Trees, Strings, and their Bijections

Thomas Porter, August 12, 2020

While working on my programming language, I noticed a pleasing bijection between the set of binary trees and the set of general trees (these trees being finite, rooted, with ordered children, with nodes containing no extra data, and considered up to isomorphism). I would never have thought such a bijection could possibly be very natural, and I would have a very hard time coming up with a good one, except for one key clue: currying.

This bijection comes from considering these trees as representing trees of function application. Consider a structure, the elements of which are supposed to represent functions, and the sole binary operation of which represents function application. In this case, functions should be thought of as "higher order," so that functions can be applied to functions, and can output functions. An expression in this syntax will be a binary tree, with each leaf being a function and each node being an instance of the function application operation between its two children.

In systems like this, since each function can only be applied to one argument, it is not obvious how to encode a function of "arity" (number of inputs) greater than 1, like addition (which is binary). The standard method is called "currying," named after Haskell Curry. When you curry a function like addition, you change it from a function that takes in two numbers and outputs one number, and turn it into a function that takes in one number (the first argument) and outputs a new function, which itself takes in one number (the second argument) and outputs one number (the result). So the second tree above, representing f(g)(h), has the same structure as a curried addition applied to two numbers +(1)(2) = 3. Just to avoid confusion, note that if we are in a system in which everything is a function, numbers would have to either be encoded as functions, like Church encodings in lambda calculus, or could be considered nullary (0 arity) functions.

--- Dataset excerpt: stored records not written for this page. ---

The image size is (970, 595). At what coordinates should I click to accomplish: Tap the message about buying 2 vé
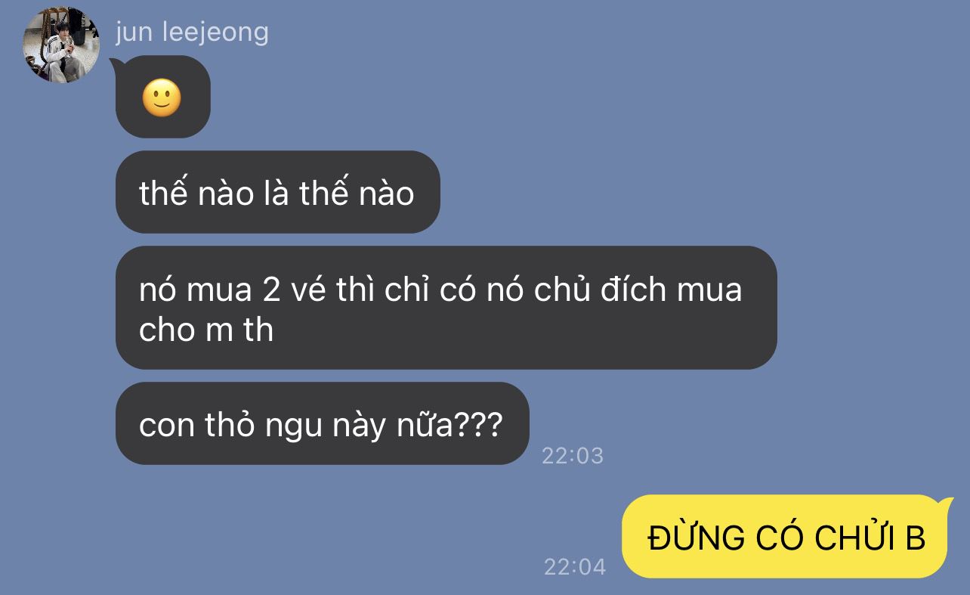[446, 308]
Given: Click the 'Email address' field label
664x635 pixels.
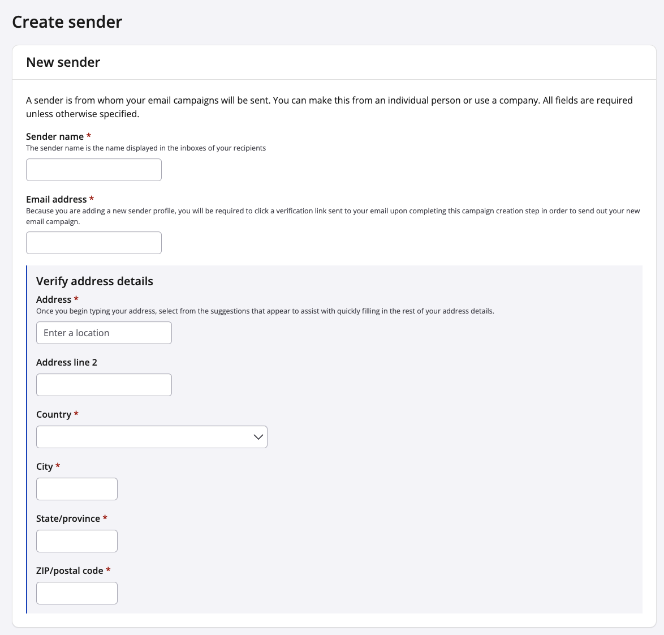Looking at the screenshot, I should click(57, 199).
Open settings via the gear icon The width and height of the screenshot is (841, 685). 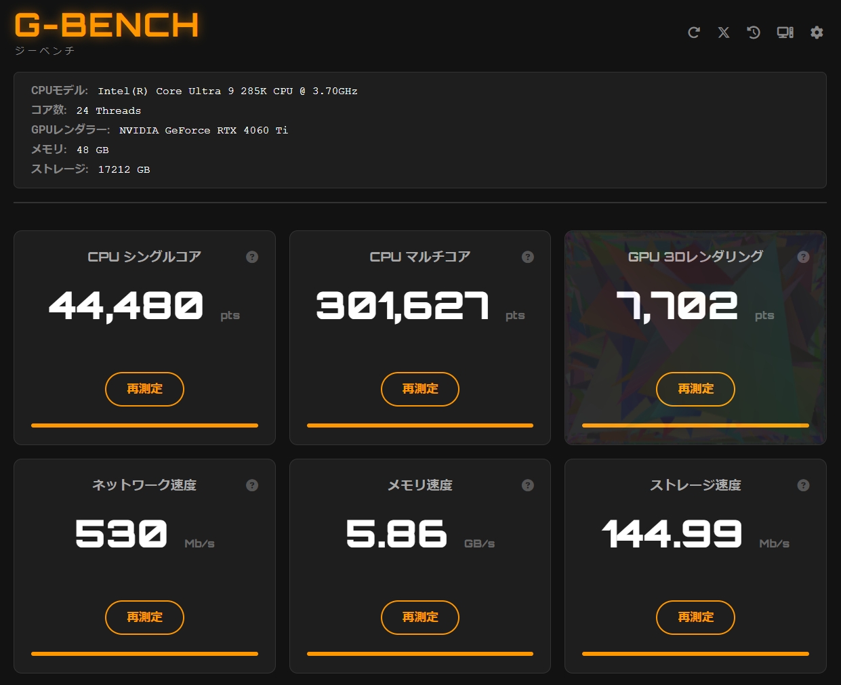[817, 32]
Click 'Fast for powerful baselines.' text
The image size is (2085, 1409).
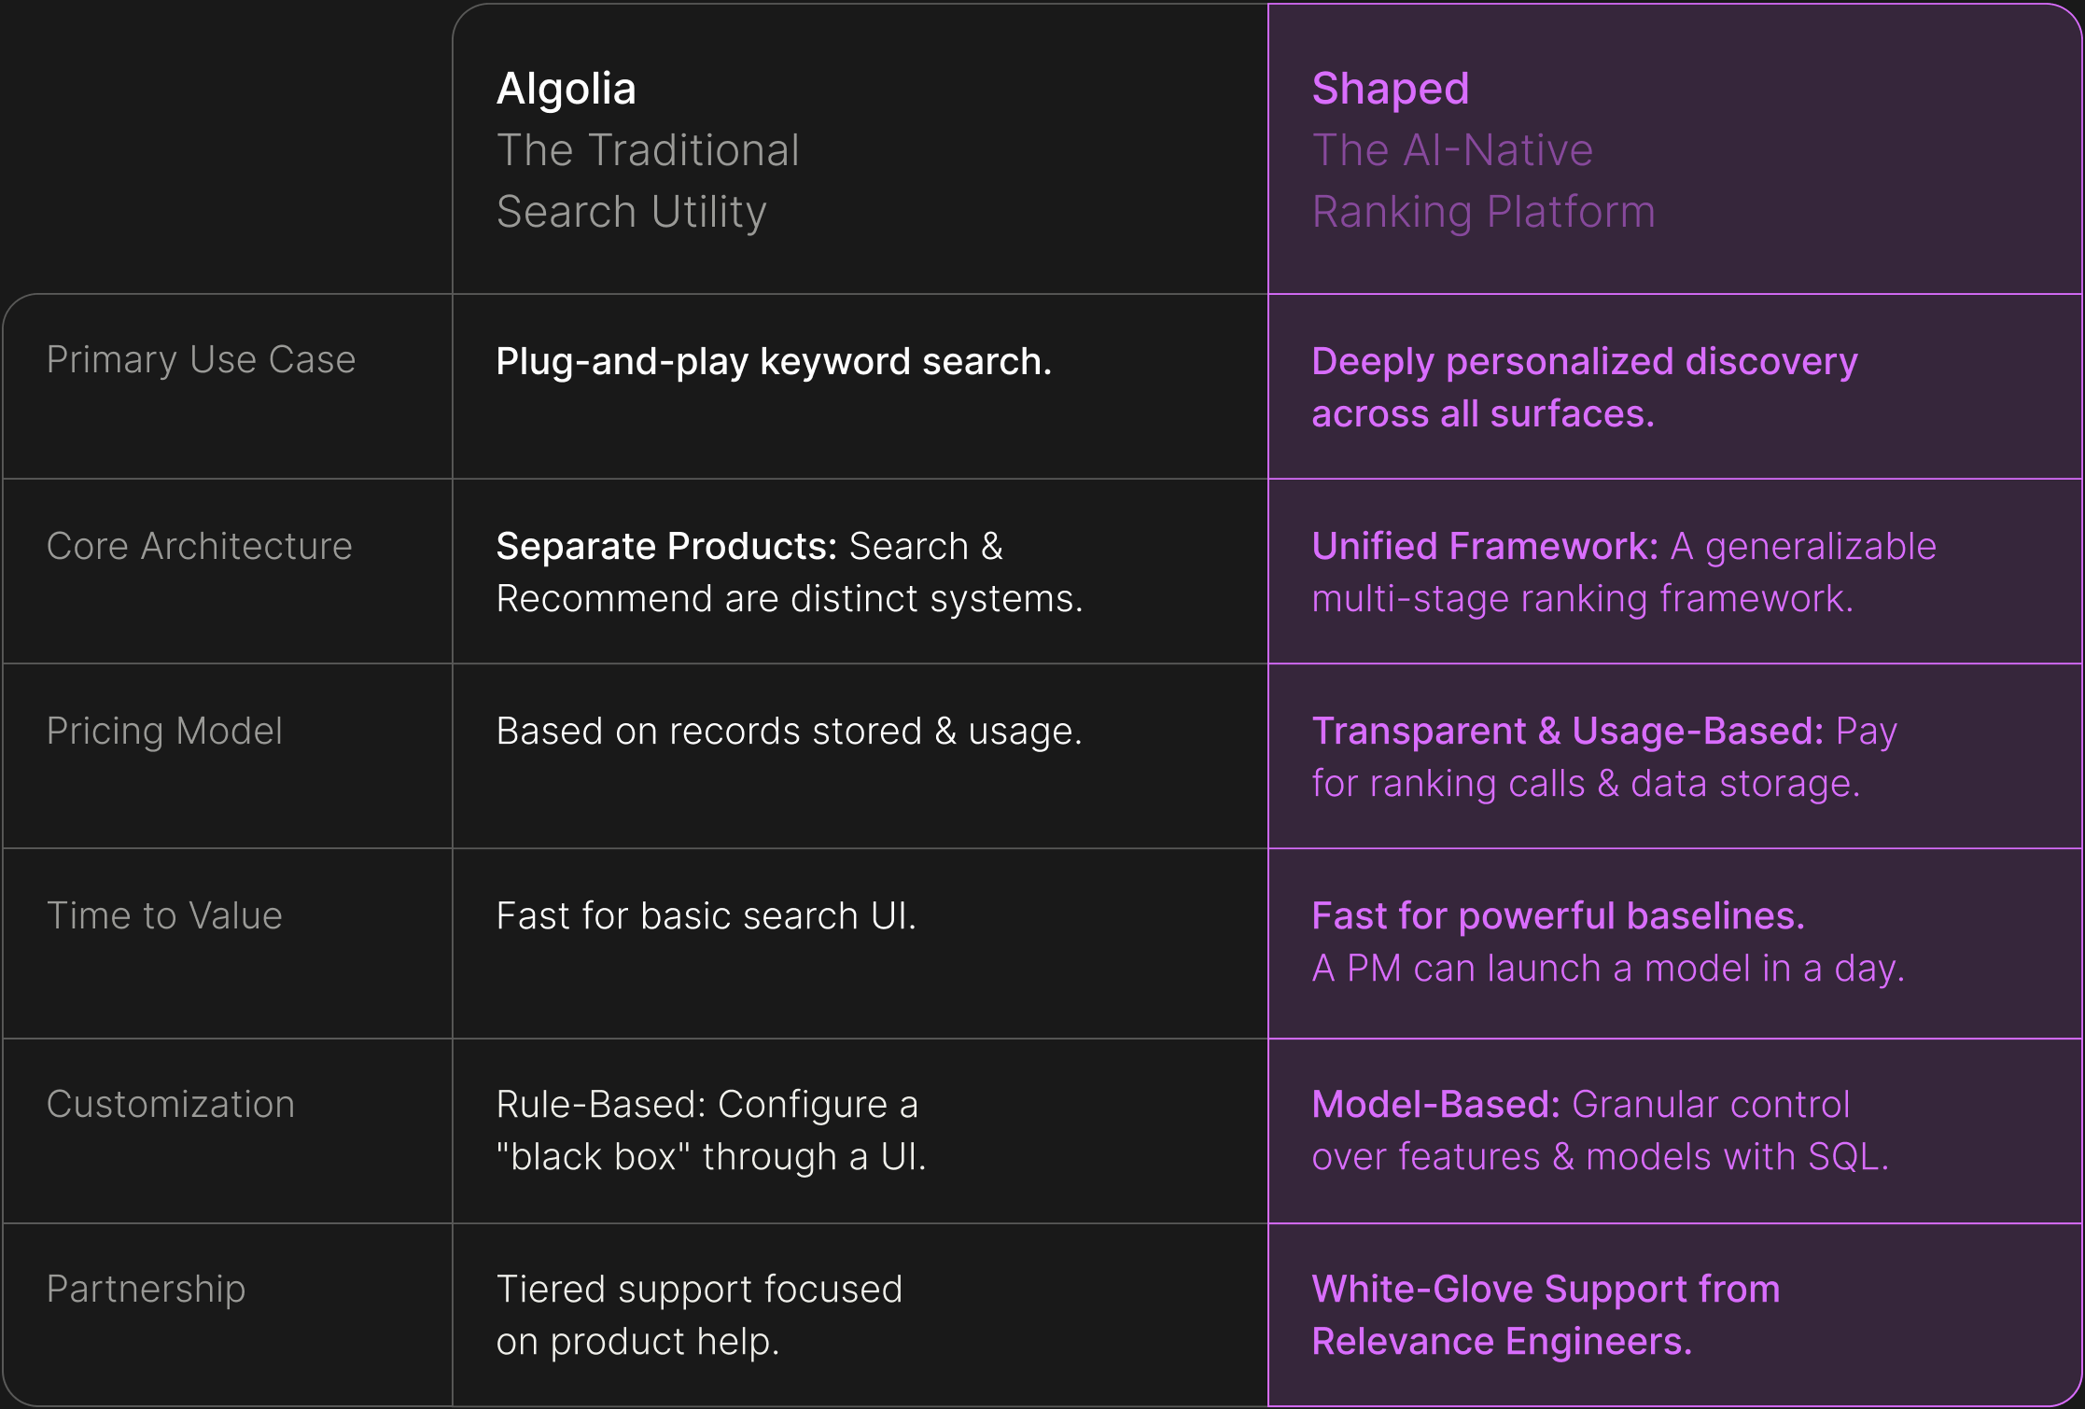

So this is the binary tree side. But expressions of function application can also be expressed, more naturally perhaps, using general trees, in which each node is a function, and its children are its arguments. This is like a traditional abstract syntax tree in computer science.

Here each node is a function, with the number of children being the number of arguments. Constants like true (T) and false (F) take no arguments, so are leaves. The if-then-else function takes three arguments.

I have stated two ways of corresponding expressions of function application with trees, and thus implicitly a correspondence between those two types of trees. So, to map a binary tree onto a general tree, just imagine it represents curried function application, and construct that function tree, and vice versa. The resulting bijection is very pleasing (note that the binary function application trees are reversed from their normal orientation; this is because the pasture programming language embraces a left to right philosophy, so the function comes after the arguments):

g (orange) takes in three arguments, which are curried in the left tree but children in the right tree. This bijection can be seen as a contraction of contiguous diagonals (the colored diagonals) into single nodes, with an expansion as the inverse. Notice how each colored diagonal has "children" given by the trees that are branching down from it in the other diagonal direction. This bijection is apparently from binary trees with labeled leaves to general trees with labeled nodes, but when such labels are trivial is also a bijection between unlabeled binary trees and unlabeled general trees.

After identifying this bijection, I also wondered about string representation. In pasture, expressions are written as infix binary function application trees, with spaces representing the function application operation. This necessitates parentheses, as infix notation generally does.

a b ((c (d e)) (f g))

Although using my delayed application notation, this can be improved to:

a b,(c,d e),f g

These strings, ignoring parentheses, can also be thought of as a postfix representation of the general function application trees. But postfix famously does not require parentheses, as long as the arity of each function is known (which it is not, in pasture). So this raises the question; should these trees be represented as postfix/prefix strings of the binary application tree, where the arity of the sole operation (function application) is known, and parenthesis are not needed? Well, here is what that would look like for the binary tree in the example picture (with '*' denoting the function application operation):

a b * c d e * * f g * * *

Let's compress all these repeated '*'s.

a b (1) c d e (2) f g (3)

But this is the same as annotating each function with its arity!

a (0) b (1) c (0) d (0) e (2) f (0) g (3)

This discovery rather delights me. I thought I had found a new way to circumvent the need for parentheses, and it unexpectedly reduced to the old way to circumvent it!

Here's a rough approximation of the commutative diagram:

I hope you enjoyed this post! What's your favorite bijection?